The FCC proposes an auction for TV spectrum.
In the National Broadband Plan (NBP) released March 16, the FCC proposes a “Mobile Future Auction,” which will permit existing spectrum licensees, particularly television broadcasters, to voluntarily relinquish spectrum in exchange for a share of auction proceeds.
According to the NBP, TV spectrum is not being used efficiently and would be better allocated to mobile broadband use. The proposed Mobile Future Auction would be the recommended way to encourage TV licensees to relinquish spectrum in return for at least some of the proceeds when their spectrum is auctioned.
The NBP calls for “freeing up” 500MHz of spectrum over the next decade, with 120MHz to come from broadcast TV. One way the FCC hopes to achieve that is to develop “market-based mechanisms” (i.e., special-feature auctions) that enable spectrum intended for the commercial marketplace to flow to the uses the market values most. Under the FCC plan, broadcasters would not only share in the proceeds of the resulting spectrum auctions, but also their participation in the scheme would be voluntary. How “voluntary” would this be with the FCC controlling the rules of a game where those rules are based on policy goals that cannot be fully achieved absent an end to free, over-the-air TV? It is unlikely broadcasters would volunteer to give up their spectrum without first receiving a guarantee that they would receive at least full value for their stations.

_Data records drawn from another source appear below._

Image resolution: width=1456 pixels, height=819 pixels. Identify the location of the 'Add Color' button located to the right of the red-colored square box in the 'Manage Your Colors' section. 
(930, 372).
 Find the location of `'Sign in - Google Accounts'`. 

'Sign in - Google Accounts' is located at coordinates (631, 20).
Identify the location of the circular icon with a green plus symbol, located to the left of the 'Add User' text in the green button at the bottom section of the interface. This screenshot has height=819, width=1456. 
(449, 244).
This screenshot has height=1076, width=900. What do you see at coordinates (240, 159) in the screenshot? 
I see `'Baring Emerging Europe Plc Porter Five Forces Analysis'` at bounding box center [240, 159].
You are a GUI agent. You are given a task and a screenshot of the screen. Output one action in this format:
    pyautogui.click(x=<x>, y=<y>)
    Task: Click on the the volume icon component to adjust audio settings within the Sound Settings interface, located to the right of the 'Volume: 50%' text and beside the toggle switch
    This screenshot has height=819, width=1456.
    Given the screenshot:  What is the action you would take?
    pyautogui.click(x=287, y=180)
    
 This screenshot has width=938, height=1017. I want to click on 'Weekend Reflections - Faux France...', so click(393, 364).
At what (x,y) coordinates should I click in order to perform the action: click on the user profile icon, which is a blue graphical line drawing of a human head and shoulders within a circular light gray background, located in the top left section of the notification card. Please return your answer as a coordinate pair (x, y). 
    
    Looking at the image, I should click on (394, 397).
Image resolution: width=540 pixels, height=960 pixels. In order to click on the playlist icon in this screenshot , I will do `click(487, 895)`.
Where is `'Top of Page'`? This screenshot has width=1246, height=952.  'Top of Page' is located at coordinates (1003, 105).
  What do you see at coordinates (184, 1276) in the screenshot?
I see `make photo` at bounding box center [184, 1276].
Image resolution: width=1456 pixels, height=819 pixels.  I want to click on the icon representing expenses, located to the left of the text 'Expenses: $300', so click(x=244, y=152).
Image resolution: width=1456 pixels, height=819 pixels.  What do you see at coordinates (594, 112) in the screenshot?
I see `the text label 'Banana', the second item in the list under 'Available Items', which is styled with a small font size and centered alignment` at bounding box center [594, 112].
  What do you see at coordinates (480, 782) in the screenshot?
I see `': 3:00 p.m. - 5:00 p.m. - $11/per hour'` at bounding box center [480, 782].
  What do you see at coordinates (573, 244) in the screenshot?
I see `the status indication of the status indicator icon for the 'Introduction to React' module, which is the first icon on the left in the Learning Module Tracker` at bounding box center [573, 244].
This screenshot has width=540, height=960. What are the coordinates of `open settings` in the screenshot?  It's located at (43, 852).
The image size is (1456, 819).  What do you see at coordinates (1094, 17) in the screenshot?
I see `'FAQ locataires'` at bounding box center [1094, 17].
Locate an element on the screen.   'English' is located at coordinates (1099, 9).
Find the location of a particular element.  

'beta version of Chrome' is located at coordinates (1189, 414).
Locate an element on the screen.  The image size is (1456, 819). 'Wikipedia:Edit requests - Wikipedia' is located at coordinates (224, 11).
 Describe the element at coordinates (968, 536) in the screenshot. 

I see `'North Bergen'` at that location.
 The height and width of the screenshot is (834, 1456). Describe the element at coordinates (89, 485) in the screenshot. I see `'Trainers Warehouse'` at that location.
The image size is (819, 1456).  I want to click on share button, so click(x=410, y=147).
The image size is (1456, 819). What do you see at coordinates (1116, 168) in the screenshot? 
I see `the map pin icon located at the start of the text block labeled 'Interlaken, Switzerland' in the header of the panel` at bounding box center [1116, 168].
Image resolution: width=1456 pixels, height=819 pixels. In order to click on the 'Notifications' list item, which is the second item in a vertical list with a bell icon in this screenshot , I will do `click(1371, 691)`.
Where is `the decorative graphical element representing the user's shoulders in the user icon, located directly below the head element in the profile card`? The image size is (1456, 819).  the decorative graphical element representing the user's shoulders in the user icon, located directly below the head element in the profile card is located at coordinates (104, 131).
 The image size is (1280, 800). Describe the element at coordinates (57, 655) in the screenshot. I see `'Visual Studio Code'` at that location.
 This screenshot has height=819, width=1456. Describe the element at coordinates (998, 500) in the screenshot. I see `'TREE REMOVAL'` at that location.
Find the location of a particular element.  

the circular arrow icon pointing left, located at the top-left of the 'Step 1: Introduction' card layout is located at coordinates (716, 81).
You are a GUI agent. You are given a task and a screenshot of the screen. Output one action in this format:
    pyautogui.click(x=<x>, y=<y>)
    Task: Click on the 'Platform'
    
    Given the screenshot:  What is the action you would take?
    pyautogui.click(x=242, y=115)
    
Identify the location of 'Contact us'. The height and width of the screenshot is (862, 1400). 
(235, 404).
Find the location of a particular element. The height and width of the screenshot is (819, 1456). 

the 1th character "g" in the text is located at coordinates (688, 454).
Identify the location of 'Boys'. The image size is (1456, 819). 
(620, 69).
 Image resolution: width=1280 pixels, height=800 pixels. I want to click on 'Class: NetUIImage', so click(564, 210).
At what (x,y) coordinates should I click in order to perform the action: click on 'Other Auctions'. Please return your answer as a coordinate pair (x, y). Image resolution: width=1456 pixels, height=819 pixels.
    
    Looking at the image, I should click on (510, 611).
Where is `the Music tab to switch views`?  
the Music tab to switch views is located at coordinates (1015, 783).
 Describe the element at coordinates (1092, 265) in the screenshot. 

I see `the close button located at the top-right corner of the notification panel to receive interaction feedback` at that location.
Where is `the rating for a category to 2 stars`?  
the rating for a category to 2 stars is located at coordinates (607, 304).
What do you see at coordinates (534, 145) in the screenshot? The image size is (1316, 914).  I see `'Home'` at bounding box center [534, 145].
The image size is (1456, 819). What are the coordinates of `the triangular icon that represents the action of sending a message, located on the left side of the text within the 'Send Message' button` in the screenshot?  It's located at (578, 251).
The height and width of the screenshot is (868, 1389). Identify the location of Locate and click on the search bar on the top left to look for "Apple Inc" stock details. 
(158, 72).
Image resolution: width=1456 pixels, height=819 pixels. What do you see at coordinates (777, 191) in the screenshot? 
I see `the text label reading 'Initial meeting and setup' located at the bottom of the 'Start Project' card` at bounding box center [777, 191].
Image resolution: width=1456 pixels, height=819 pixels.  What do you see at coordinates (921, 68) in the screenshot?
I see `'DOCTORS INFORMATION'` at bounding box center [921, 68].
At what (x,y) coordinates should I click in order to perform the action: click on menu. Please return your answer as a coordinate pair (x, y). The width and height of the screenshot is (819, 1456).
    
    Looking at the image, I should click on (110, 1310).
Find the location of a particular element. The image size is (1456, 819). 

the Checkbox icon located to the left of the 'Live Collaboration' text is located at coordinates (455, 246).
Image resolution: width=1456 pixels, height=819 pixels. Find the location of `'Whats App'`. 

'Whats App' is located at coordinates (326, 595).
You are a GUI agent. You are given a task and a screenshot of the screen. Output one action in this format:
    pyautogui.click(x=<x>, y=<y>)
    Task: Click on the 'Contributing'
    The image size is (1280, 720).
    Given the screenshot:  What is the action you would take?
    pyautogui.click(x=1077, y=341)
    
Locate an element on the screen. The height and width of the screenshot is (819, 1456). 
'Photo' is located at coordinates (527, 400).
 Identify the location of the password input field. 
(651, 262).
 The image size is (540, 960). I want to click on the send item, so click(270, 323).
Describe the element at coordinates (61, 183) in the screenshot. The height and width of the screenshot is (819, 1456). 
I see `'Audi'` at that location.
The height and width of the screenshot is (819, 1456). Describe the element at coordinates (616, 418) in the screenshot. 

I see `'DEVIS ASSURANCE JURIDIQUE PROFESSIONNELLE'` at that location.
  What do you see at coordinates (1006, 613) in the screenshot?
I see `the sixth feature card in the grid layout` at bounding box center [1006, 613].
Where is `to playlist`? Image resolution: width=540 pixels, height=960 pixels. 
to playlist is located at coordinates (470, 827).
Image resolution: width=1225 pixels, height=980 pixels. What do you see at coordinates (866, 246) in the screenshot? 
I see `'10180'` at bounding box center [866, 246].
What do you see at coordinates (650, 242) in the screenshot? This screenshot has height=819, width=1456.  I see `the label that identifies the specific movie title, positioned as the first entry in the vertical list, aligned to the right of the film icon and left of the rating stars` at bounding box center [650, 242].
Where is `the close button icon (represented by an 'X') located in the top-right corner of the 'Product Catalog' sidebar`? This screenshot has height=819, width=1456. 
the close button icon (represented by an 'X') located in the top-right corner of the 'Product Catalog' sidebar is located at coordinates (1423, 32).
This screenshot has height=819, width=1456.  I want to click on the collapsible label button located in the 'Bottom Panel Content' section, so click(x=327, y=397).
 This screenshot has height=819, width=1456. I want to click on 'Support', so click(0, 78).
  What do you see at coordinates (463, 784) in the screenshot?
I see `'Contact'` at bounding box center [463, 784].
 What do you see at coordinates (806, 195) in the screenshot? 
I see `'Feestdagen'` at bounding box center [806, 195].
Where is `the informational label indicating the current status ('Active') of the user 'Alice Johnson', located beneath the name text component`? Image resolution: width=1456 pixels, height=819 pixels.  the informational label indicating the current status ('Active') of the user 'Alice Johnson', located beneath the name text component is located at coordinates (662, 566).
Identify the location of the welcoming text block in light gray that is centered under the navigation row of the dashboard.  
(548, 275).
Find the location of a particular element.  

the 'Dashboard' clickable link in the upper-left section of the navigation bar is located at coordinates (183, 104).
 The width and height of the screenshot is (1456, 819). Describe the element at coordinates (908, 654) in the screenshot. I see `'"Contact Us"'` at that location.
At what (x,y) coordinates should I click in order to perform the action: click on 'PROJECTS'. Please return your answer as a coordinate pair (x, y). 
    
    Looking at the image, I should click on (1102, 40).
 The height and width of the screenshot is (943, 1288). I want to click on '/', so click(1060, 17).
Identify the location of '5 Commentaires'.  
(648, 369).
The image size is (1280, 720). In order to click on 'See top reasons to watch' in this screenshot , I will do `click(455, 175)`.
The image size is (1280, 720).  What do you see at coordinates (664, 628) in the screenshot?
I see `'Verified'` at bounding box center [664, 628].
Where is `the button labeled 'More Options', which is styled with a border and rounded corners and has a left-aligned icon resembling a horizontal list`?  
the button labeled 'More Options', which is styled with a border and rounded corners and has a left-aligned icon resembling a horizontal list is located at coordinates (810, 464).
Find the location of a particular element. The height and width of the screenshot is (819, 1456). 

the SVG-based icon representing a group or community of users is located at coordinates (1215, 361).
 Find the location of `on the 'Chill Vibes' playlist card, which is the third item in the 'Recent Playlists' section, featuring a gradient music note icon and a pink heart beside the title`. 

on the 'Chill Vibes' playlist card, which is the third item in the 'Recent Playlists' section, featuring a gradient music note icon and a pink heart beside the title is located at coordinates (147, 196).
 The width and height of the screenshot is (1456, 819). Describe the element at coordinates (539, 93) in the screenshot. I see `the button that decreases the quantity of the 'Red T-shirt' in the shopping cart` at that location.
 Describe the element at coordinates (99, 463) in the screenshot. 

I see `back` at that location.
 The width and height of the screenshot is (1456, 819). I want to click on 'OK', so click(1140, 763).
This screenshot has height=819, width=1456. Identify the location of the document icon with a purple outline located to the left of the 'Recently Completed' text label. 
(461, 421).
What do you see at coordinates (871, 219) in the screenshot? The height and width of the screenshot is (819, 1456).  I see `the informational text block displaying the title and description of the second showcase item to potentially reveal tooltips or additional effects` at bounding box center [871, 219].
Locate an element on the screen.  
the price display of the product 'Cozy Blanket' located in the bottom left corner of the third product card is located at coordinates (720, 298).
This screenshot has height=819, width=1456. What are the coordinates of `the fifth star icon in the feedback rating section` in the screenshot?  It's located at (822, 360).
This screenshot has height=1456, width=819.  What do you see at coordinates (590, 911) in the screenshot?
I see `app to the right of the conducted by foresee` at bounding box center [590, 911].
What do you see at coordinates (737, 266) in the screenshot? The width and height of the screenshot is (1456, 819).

Precisely how such an auction would work has not been determined; indeed, there may be no need to spell out the details at this point. But it is apparent that the commission has thoroughly embraced the notion that television spectrum is a resource that can and should be repurposed for mobile broadband use.
In a February speech, FCC chairman Julius Genachowski said there is a “massive amount of unlocked value” in TV spectrum — maybe even $50 billion, according to “one study,” and that “a broad range of analysts, companies and trade associations” have shown the inefficiencies of the current allocation scheme. The study says, “Even in our very largest cities, at most only about 150MHz out of 300MHz [of TV spectrum] are used.”
Genachowski said,“the Mobile Future Auction is a win-win proposal: for broadcasters, who win more flexibility to pursue business models to serve their local communities; and for the public, which wins more innovation in mobile broadband services, continued free, over-the-air television, and the benefits of the proceeds of new and substantial auction revenues.”
Publication of the NBP may not have any immediate or long-term effects on TV spectrum use. The statute requiring the NBP simply directs the FCC to do its due diligence to come up with a plan and then tell Congress about it. The FCC has no independent authority to implement the NBP without formal notice-and-comment rulemaking proceedings. Moreover, the FCC's statutory auction authority does not permit the agency to turn over auction proceeds to incumbent licensees or anyone else but the U.S. Treasury.
Also, members of Congress may be reluctant to let the FCC raid TV spectrum, particularly if broadcasters increase the introduction of multichannel video and data services on their own. Another key factor is, of course, the considerable political clout TV broadcasters have in their home markets in an election year.
Harry C. Martin is a member of Fletcher, Heald and Hildreth, PLC.